Sebuah laporan yang dihasilkan oleh Basis (Asosiasi Olahraga Berkelanjutan Inggris) dan FrontRunners, sebuah organisasi hak asasi manusia, menunjukkan bahwa pemanasan global merupakan sebuah risiko terhadap Olahraga Olimpiade.

Studi ini dihasilkan melalui kolaborasi antara sebelas atlet Olimpiade, ilmuwan iklim, dan ahli fisiologi, dan menyatukan dampak yang dapat ditimbulkan suhu tinggi terhadap atlet tingkat tinggi.

“Planet yang memanas akan menghadirkan tantangan tambahan bagi para atlet, yang dapat berdampak buruk pada performa mereka dan mengurangi kemegahan Olimpiade,” kata Dr. Jo Corbett, profesor madya fisiologi lingkungan di Sekolah Ilmu Olahraga, Kesehatan, dan Latihan di Universitas Portsmouth.

“Kondisi yang lebih panas juga meningkatkan potensi penyakit akibat panas pada semua individu yang terpapar tekanan panas tinggi, termasuk ofisial dan penonton, serta atlet,” tambahnya.

Menurut penelitian, Paris tahun 2024 dapat mengatasi kondisi yang dialami oleh atlet di Olimpiade Tokyo 2020yang kemudian dikenal sebagai “Olimpiade terpanas sepanjang sejarah”, dengan suhu melebihi 34°C dan tingkat kelembapan mendekati 70%. Konsekuensi dari berolahraga dalam kondisi seperti ini termasuk pingsan dan bahkan kematian atlet.

“Bagi para atlet, konsekuensinya bisa beragam dan berdampak luas. Dengan terus meningkatnya suhu global, perubahan iklim harus semakin dilihat sebagai ancaman eksistensial bagi olahraga,” kata Lord Sebastian Coe, presiden World Athletics dan peraih empat medali Olimpiade.

“Berhenti bukanlah sifat bawaan seorang atlet dan jika kondisinya terlalu berbahaya, saya rasa ada risiko kematian,” imbuh pemain rugby sevens Inggris Raya, Jamie Farndale.

Studi ini menghimbau masyarakat olahraga untuk mengatasi kekhawatiran ini dan menerapkan serangkaian rekomendasi yang terinspirasi dari atlet untuk memastikan keselamatan dan kesejahteraan para pesaing.

Rekomendasi pertama menyangkut penjadwalan kompetisi, yang harus dirancang “secara cerdas” untuk menghindari panas ekstrem. Menjaga keselamatan atlet dan penggemar dengan rencana rehidrasi dan pendinginan yang lebih baik juga direkomendasikan.

Laporan tersebut menyatakan bahwa atlet harus memiliki suara aktif dalam diskusi tentang perubahan iklim global, yang merupakan rekomendasi ketiga. Saran keempat adalah kolaborasi yang lebih besar antara lembaga olahraga dan atlet dalam kampanye kesadaran tentang skenario pemanasan global.
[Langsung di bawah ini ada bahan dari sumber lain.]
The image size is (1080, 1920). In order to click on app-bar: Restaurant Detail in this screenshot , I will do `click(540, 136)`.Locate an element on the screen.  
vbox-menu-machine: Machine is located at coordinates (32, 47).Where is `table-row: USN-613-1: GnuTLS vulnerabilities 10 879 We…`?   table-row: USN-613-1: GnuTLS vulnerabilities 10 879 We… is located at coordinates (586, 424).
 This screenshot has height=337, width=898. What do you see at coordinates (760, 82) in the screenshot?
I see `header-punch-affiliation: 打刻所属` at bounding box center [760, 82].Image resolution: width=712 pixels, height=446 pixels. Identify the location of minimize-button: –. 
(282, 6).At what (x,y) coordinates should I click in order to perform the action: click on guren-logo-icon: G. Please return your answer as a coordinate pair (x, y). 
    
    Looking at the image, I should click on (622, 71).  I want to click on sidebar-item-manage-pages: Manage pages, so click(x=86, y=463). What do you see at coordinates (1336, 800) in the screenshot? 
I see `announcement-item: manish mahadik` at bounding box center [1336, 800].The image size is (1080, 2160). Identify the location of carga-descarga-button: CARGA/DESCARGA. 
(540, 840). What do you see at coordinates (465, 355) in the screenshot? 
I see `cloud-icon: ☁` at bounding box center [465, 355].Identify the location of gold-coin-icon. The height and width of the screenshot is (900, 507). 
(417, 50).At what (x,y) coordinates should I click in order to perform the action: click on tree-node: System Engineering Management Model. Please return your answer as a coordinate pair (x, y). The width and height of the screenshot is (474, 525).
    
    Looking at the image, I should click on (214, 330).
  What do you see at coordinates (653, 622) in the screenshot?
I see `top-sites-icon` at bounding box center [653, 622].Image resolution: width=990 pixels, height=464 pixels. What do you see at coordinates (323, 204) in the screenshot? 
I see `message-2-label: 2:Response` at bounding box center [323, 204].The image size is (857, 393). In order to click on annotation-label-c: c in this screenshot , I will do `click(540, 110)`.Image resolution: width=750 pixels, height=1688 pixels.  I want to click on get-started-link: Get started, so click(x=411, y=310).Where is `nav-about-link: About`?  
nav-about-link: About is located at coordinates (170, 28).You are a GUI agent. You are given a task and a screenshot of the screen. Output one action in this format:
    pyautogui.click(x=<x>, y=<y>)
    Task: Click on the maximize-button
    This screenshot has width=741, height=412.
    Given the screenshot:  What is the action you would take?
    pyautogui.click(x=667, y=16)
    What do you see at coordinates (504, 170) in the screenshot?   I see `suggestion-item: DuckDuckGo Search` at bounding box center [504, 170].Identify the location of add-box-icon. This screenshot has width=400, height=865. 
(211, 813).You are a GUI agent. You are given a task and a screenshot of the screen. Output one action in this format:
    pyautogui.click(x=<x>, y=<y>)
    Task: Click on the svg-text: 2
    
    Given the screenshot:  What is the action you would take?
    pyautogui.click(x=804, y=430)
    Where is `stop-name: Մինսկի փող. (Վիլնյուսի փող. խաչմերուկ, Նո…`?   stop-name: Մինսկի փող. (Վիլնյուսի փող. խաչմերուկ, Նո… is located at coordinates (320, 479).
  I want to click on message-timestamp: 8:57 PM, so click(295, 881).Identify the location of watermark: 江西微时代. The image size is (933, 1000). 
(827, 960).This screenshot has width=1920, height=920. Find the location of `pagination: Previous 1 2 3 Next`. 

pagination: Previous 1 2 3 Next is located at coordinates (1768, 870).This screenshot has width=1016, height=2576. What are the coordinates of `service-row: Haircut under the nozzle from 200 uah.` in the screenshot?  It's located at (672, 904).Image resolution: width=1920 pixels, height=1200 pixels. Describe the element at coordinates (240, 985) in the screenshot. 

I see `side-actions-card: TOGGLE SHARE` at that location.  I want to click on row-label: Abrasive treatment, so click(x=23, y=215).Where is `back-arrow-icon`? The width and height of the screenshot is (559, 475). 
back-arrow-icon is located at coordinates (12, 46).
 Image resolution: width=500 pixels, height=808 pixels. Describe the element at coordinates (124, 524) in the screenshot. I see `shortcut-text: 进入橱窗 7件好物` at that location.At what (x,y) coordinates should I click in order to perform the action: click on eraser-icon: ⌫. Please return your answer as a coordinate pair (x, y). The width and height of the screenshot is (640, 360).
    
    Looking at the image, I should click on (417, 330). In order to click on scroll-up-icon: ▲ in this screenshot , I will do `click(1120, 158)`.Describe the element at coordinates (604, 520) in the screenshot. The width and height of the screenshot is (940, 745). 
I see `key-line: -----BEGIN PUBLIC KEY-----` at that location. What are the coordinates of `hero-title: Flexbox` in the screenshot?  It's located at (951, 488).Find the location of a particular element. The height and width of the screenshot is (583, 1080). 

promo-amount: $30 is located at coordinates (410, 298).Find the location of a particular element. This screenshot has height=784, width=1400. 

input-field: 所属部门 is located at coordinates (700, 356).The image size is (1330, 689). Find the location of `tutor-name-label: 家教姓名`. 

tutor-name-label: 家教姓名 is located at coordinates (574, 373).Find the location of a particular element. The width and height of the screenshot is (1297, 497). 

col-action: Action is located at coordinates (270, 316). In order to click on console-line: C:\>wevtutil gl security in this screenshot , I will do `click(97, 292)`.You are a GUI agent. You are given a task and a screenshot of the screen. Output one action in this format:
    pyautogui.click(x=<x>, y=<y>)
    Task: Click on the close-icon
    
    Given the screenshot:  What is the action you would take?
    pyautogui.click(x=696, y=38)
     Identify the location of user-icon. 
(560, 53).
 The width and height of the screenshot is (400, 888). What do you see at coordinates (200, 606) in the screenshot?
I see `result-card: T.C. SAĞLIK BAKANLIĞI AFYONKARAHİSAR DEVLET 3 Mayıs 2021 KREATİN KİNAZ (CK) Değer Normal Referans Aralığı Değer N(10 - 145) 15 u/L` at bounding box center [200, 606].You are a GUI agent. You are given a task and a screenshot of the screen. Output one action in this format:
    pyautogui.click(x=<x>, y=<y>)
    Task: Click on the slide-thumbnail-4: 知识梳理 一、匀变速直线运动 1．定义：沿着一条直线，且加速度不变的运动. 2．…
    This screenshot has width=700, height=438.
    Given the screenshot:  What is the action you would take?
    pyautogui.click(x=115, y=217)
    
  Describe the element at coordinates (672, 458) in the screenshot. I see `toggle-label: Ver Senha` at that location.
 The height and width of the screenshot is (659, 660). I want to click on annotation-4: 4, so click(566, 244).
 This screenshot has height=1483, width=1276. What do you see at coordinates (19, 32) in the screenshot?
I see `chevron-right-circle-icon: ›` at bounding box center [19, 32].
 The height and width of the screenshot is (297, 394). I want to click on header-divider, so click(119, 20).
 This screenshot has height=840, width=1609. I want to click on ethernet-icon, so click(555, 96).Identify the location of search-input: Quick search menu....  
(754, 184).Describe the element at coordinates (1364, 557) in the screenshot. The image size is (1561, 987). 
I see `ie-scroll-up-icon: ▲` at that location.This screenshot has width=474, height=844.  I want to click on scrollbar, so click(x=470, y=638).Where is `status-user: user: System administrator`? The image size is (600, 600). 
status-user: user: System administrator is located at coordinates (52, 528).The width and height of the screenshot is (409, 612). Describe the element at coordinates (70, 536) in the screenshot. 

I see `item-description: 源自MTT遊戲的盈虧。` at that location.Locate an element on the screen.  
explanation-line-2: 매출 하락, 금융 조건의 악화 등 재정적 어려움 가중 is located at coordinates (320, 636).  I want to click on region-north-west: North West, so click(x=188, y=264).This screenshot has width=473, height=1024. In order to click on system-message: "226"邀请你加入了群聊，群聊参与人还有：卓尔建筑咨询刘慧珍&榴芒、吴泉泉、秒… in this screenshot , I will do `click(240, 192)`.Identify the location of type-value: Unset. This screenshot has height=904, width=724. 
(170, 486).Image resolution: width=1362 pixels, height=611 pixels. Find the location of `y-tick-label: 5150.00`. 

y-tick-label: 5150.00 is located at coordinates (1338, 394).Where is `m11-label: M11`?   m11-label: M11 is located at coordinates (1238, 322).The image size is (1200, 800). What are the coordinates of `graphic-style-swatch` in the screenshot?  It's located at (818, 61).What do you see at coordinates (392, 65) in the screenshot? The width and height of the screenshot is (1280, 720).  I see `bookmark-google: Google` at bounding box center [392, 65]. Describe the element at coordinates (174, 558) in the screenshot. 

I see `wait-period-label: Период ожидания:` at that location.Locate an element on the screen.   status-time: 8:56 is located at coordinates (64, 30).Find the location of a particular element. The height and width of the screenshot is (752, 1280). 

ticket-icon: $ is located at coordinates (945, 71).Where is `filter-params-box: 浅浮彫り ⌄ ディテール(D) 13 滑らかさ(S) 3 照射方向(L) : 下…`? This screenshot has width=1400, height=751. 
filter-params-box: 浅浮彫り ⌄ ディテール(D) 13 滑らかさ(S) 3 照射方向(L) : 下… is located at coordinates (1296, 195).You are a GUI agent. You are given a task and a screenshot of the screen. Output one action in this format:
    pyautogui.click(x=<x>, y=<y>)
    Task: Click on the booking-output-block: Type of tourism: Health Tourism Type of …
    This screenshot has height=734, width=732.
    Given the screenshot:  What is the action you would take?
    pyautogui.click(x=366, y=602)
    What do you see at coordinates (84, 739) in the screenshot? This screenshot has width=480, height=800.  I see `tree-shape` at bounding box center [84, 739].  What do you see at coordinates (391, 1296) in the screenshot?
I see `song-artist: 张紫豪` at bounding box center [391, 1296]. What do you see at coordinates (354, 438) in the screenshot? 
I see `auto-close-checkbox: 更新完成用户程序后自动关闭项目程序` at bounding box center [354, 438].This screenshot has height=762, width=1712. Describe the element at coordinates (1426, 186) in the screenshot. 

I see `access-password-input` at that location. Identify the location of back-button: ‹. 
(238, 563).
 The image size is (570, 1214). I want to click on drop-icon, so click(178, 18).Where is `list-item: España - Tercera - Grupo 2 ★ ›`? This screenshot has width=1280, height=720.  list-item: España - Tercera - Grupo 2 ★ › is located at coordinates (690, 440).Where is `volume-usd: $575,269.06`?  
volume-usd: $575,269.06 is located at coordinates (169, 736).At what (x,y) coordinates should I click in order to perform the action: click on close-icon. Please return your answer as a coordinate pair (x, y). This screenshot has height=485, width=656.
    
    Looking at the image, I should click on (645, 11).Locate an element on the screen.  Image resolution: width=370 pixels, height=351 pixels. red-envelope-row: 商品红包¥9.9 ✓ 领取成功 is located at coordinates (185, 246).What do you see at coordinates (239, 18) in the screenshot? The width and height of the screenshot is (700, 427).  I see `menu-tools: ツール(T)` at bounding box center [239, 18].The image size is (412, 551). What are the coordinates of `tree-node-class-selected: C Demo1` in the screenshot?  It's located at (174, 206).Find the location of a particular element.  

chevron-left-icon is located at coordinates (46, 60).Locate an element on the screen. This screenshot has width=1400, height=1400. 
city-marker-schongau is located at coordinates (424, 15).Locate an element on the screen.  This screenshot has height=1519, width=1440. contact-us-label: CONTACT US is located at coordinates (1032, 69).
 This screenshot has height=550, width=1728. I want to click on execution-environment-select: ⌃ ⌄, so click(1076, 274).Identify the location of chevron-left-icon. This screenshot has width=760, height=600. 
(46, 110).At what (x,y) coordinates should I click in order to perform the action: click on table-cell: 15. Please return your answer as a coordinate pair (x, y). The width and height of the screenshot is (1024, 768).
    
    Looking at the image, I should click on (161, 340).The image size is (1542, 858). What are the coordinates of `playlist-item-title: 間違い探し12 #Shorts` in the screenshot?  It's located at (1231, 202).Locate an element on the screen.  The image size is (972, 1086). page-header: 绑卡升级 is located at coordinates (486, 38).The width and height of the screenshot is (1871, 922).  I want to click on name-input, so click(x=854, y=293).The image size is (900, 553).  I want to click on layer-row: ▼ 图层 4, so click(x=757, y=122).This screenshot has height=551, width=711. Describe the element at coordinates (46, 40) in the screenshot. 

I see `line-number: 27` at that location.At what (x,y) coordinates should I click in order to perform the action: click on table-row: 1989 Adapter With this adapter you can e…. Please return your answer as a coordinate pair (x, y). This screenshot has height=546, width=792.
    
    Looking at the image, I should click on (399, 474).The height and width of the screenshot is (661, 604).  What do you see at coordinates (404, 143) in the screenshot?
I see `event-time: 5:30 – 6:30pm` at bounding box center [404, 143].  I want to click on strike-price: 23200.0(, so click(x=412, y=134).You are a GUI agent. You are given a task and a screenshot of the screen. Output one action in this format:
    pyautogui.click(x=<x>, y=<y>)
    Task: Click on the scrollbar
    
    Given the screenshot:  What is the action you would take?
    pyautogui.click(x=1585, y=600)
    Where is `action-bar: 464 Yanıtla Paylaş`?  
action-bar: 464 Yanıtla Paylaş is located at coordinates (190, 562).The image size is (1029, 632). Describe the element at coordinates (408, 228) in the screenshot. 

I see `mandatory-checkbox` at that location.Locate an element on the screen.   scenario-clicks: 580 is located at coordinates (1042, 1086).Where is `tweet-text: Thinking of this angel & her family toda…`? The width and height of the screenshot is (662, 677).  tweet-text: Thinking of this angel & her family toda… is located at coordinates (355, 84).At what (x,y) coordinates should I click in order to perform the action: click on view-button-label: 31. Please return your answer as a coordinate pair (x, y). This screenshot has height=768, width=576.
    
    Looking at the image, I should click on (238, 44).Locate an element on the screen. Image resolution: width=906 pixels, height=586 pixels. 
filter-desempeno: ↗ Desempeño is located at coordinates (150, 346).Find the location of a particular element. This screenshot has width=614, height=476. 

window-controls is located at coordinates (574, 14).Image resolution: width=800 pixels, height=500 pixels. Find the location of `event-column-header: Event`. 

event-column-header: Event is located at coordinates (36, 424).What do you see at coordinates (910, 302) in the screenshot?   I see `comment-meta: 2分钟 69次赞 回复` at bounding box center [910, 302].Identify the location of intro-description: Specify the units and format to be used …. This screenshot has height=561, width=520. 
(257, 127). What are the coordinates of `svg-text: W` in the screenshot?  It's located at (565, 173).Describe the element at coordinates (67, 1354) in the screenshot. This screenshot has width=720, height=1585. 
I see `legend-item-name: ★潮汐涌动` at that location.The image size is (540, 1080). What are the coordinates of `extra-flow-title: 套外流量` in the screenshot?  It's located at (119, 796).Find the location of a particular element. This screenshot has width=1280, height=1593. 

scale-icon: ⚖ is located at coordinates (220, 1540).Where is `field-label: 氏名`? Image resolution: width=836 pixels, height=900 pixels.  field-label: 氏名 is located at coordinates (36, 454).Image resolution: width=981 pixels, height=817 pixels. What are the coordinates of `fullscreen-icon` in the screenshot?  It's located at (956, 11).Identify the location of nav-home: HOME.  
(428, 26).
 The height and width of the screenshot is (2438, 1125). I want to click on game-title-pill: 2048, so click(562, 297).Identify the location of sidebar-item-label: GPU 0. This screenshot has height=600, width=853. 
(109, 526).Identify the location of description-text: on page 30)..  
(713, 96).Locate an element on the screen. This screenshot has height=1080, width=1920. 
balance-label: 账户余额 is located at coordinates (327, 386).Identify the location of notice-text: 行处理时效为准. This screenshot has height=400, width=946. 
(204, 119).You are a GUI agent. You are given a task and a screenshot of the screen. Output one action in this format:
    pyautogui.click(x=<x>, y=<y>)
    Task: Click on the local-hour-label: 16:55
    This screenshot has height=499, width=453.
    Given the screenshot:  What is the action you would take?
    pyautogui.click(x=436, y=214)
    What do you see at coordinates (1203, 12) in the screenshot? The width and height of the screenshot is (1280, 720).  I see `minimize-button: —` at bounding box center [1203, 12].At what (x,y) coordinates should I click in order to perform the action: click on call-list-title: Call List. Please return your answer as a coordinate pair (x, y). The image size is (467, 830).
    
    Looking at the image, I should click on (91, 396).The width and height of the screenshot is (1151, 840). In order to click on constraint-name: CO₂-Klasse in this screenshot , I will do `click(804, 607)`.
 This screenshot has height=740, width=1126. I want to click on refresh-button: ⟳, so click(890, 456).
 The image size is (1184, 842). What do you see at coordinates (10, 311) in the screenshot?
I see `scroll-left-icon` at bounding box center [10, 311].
Akhirnya, penelitian ini menyarankan untuk menilai kembali sponsor bahan bakar fosil, yang disebut sebagai kontributor utama gelombang panas yang tercatat dalam beberapa bulan terakhir.

Bereaksi

Laporan tersebut mengumpulkan beberapa kesaksian dari para atlet yang menunjukkan dampak gelombang panas terhadap kesehatan para atlet. Pemain tenis Selandia Baru Marcus Daniell, yang meraih medali perunggu Olimpiade, berbagi pengalamannya di Tokyo 2020.

“Dalam [Olimpíadas de Tóquio] Saya merasa panasnya hampir membahayakan, yang bisa berakibat fatal. Salah satu pemain tenis terbaik di dunia [Daniil Medvedev] mengatakan dia mengira seseorang mungkin akan meninggal di Tokyo, dan menurut saya itu bukanlah suatu lebihan yang besar,” kenangnya.

“Kadang-kadang kami harus bermain dalam kondisi di mana telur bisa benar-benar gosong di lapangan. Itu tidak menyenangkan atau sehat. Sengatan panas relatif umum terjadi dalam tenis,” tambahnya.